▶ _Source passage_:
*****
Re: BitmapHeapScan streaming read user and prelim refactoring - Mailing list pgsql-hackers

From Thomas Munro
Subject Re: BitmapHeapScan streaming read user and prelim refactoring
Date
Msg-id CA+hUKGKi8WG1HEZAQBC8PJrmfaf+mLug3PN3ytqxKYm5ghEwCA@mail.gmail.com
Whole thread Raw
In response to Re: BitmapHeapScan streaming read user and prelim refactoring  (James Hunter <james.hunter.pg@gmail.com>)
Responses Re: BitmapHeapScan streaming read user and prelim refactoring
Re: BitmapHeapScan streaming read user and prelim refactoring
List pgsql-hackers
On Fri, Apr 11, 2025 at 5:50 AM James Hunter <james.hunter.pg@gmail.com> wrote:
> I am looking at the pre-streaming code, in PG 17, as I am not familiar
> with the PG 18 "streaming" code. Back in PG 17, nodeBitmapHeapscan.c
> maintained two shared TBM iterators, for PQ. One of the iterators was
> the actual, "fetch" iterator; the other was the "prefetch" iterator,
> which kept some distance ahead of the "fetch" iterator (to hide read
> latency).

We're talking at cross-purposes.
*****
▶ _Dataset content_:
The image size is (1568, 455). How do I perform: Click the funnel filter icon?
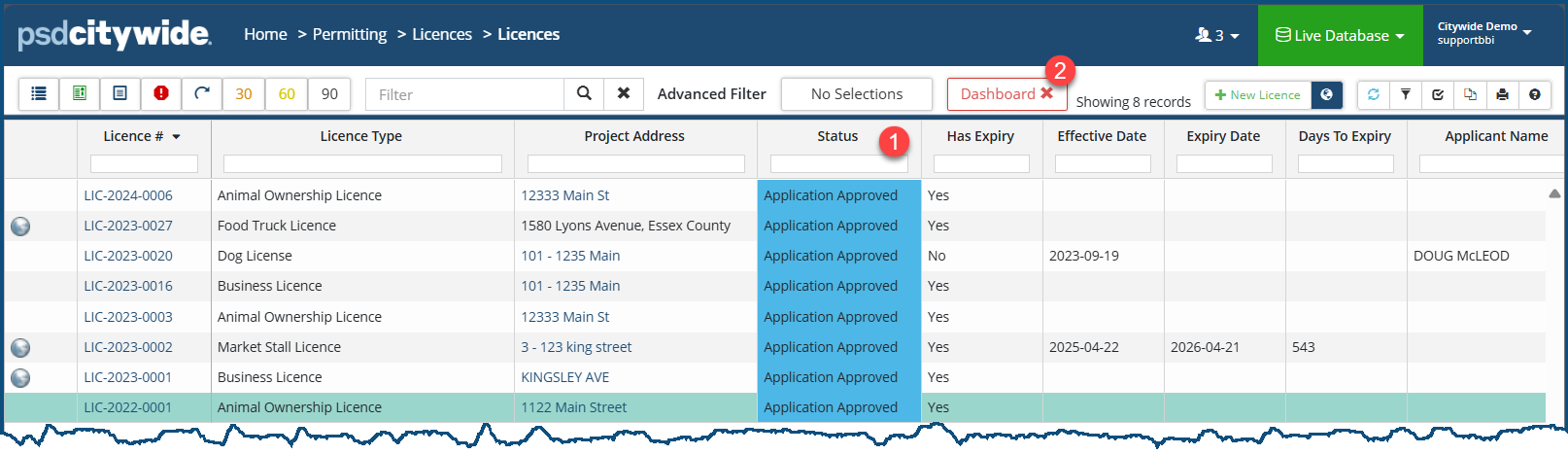1406,95
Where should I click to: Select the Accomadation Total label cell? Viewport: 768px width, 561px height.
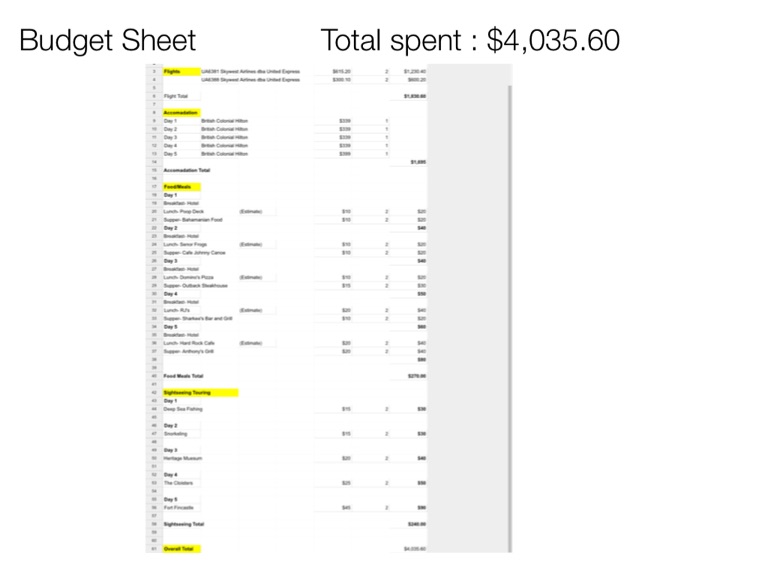tap(187, 170)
*****
▶ _Problem to solve_:
Please duplicate the part of the mailing-list message above, starting with "Responses Re: BitmapHeapScan" and going on through "talking at cross-purposes.".

▶ _Task output_:
Responses Re: BitmapHeapScan streaming read user and prelim refactoring
Re: BitmapHeapScan streaming read user and prelim refactoring
List pgsql-hackers
On Fri, Apr 11, 2025 at 5:50 AM James Hunter <james.hunter.pg@gmail.com> wrote:
> I am looking at the pre-streaming code, in PG 17, as I am not familiar
> with the PG 18 "streaming" code. Back in PG 17, nodeBitmapHeapscan.c
> maintained two shared TBM iterators, for PQ. One of the iterators was
> the actual, "fetch" iterator; the other was the "prefetch" iterator,
> which kept some distance ahead of the "fetch" iterator (to hide read
> latency).

We're talking at cross-purposes.